Spotkanie w DŚT olsztyńskich dzienikarzy i naukowców powoli owocuje różnymi pomysłami. Ewidentnie brakuje nam wspólnych spotkań i wzajemnego poznania się. Wiele ciekawych badań, realizowanych w kortowskim miasteczku uniwersyteckim jest niezauważona. Naukowcy muszą nauczyć się ciekawie opowiadać o swoich pasjach badawczych a dziennikarze muszą nauczyć się wyszukiwać interesujące całe społeczeństwo tematy i zgłębiajacych je naukowców.

Jaka jest w tym procesie rola dziennikarstwa naukowego? Czy ma ono szanse pełniej rozwinąć się w Olsztynie?

Świetlana przyszłość dziennikarstwa naukowego – refleksje po wykładzie Benniego Molsa:
"(...) gość z Holandii (...) na samym początku oznajmił, że „przyszłość dziennikarstwa naukowego jest świetlana, ale…”. (...) podkreślał, że ludzie są zainteresowani nauką i technologią. Chcą o niej się dowiadywać, bo coraz mocniej wkracza do ich codziennego życia i światopoglądu. Niezależnie, jakim przemianom ulega dziennikarstwo naukowe, zapotrzebowanie na jego produkty będzie istniało.
Wcześniej dziennikarze naukowi pełnili funkcję „mężów zaufania”, którzy dobierają informacje i przedstawiają je czytelnikom. To myśmy uznawali, co ludzie chcą wiedzieć, co powinni wiedzieć i co jest dla nich fajne. Dziś to czytelnicy decydują, co chcą wiedzieć, co mają prawo wiedzieć i jaką informacją chcą się dzielić z innymi. Z ery „zaufaj mi” przeszliśmy do epoki „pokaż mi”.
Przemiany te (...) zawdzięczamy rozwojowi Internetu.
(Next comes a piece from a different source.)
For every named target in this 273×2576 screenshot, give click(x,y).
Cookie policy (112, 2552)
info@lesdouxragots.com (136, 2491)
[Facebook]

Ludzie mają dziś niemal nieograniczony dostęp do wiedzy i dużą łatwość w wyszukiwaniu tego, co chcą się dowiedzieć. Mimo to raczej nie należy się spodziewać, by sami chcieli przedzierać się przez trudne publikacje naukowe czy dzwonić do instytutów po wyjaśnienia nurtujących ich problemów. Potrzebni im są zawodowcy, którzy wykonają tę pracę. Dlatego nasza przyszłość jest świetlana, ale – jak powiedział Bennie – „tylko wtedy, gdy w centrum znajdzie się Internet”. Papier, jego zdaniem, stanie się rodzajem dodatku, wręcz produktem ubocznym. Być może papierowe wersje gazet, czasopism, nawet książek będą drukowane wyłącznie na życzenie klienta."

Niektóre refleksje przydatne są także do dyskusji nad przyszłością dzienikarstwa w Olsztynie. Aby lepiej się zrozumieć jak i zrozumieć rzeczywistość nas otaczającą, dziennikarze i naukowcy powinni się częściej postykać i dyskutować. W Olsztynie są chętni na takie spotkania... więc niebawem szczegóły!